◆ DATA EXTRACTS:
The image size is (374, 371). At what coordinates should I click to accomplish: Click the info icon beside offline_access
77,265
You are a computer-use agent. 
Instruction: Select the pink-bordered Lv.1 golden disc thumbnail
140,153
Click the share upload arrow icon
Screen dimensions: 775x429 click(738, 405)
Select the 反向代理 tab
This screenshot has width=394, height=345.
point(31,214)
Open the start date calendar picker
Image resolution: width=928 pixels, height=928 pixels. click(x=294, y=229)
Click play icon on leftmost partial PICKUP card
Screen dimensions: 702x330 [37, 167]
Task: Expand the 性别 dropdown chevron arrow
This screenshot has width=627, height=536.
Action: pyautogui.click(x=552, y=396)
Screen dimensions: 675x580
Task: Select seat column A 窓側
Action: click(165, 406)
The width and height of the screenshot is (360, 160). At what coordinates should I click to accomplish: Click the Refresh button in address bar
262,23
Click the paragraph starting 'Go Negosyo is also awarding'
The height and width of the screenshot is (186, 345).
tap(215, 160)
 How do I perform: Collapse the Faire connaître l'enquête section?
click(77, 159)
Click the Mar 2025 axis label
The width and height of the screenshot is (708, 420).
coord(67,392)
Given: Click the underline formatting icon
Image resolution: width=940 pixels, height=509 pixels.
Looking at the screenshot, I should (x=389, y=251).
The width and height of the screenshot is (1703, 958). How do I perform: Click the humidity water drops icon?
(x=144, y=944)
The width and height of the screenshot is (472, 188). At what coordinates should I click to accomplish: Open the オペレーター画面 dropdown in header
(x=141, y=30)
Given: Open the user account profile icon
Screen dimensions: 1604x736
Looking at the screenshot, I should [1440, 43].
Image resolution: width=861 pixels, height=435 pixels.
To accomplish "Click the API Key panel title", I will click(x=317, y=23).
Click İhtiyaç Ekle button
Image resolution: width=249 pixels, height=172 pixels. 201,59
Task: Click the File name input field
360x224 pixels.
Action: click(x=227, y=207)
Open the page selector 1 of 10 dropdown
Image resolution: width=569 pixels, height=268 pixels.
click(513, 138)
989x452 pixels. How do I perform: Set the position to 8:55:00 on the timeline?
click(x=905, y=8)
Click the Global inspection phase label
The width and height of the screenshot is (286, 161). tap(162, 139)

◆ EXERCISE DETAILS:
Each line above that has the word "Given" must be copied.

◆ EXERCISE RESULT:
Given: Click the underline formatting icon
Given: Open the user account profile icon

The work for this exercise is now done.